Our results further suggest that programs planning to use automated assignment should retain local language narratives for dual-physician coding. Our trial requires replication in sub-Saharan Africa, where a much higher prevalence of HIV and malaria would result in different mortality patterns to those seen in India.
Considerations of the financial and opportunity costs of physician coding are secondary to the question of accuracy, but information from this trial suggests that the concerns may be misplaced. The entire cost of field work, data collection, and coding per house was less than US $3 (and US $1 in the MDS) [3, 31]. About two thirds of the costs are for the requisite field interviews. Only about one quarter of costs are for physician assignment [3, 7]. The electronic platform used in this trial (and in the MDS) enables physicians to work part-time, typically during evenings, therefore not diverting them from other clinical or public health duties. This study and the MDS reinforce the need to have a large, geographically distributed number of physician coders, so as to help counter biases of any one physician in coding [7]. Standard panels for physician coding and a central pool of doctors to re-code VAs globally would also boost cross-country comparability [4].

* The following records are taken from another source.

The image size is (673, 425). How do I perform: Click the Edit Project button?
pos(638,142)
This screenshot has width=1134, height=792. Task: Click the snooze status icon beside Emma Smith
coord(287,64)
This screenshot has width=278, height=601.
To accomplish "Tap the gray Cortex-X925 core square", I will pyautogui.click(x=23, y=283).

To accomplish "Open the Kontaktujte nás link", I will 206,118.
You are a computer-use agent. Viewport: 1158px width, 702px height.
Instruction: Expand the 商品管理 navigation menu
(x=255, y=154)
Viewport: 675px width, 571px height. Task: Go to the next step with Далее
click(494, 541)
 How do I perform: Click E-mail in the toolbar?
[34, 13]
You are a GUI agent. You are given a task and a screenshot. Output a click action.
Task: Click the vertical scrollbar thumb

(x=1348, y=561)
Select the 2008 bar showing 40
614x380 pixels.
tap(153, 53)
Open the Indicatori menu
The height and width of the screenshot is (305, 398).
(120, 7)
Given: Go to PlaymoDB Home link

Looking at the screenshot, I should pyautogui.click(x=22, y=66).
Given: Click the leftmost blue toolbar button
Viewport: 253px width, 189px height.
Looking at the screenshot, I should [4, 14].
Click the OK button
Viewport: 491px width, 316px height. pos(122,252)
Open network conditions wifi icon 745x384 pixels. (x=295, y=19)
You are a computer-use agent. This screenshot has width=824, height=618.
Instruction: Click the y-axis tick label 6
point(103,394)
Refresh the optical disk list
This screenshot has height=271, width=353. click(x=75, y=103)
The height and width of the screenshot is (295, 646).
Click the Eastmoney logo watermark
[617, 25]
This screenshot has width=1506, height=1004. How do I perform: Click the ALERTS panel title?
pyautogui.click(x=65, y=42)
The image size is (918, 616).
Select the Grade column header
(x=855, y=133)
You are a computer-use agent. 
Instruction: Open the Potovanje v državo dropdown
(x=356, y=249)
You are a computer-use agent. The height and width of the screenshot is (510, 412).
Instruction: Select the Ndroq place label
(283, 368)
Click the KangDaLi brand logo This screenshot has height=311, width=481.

Our trial supports the need to develop simpler, cheaper VA field methods [7]. Paradoxically, the 2016 WHO VA forms have 50% more questions than the 2012 version, reaching 346 questions in the adult form (in part to feed demands made to WHO by algorithm designers). Though the MDS has only 68 questions on the adult form, it yielded comparable COD distribution to the longer trial forms (see Additional files 16 and 17). Shorter forms enable quicker interviews that are more likely to retain respondents’ interest, reduce surveyor time costs, and thus enable larger sample sizes [31]. Simplification and reduction of the questions is a priority, while maintaining the ability to use either physician or automated assignment. Ideally, dual independent physician assignment can improve performance and reduce biases of single coding [11]. However, dual physician assignment may not be practical in all settings. Further research on combinations of single-physician coding and resampled second coding, or indeed combining physician and algorithm coding, is required.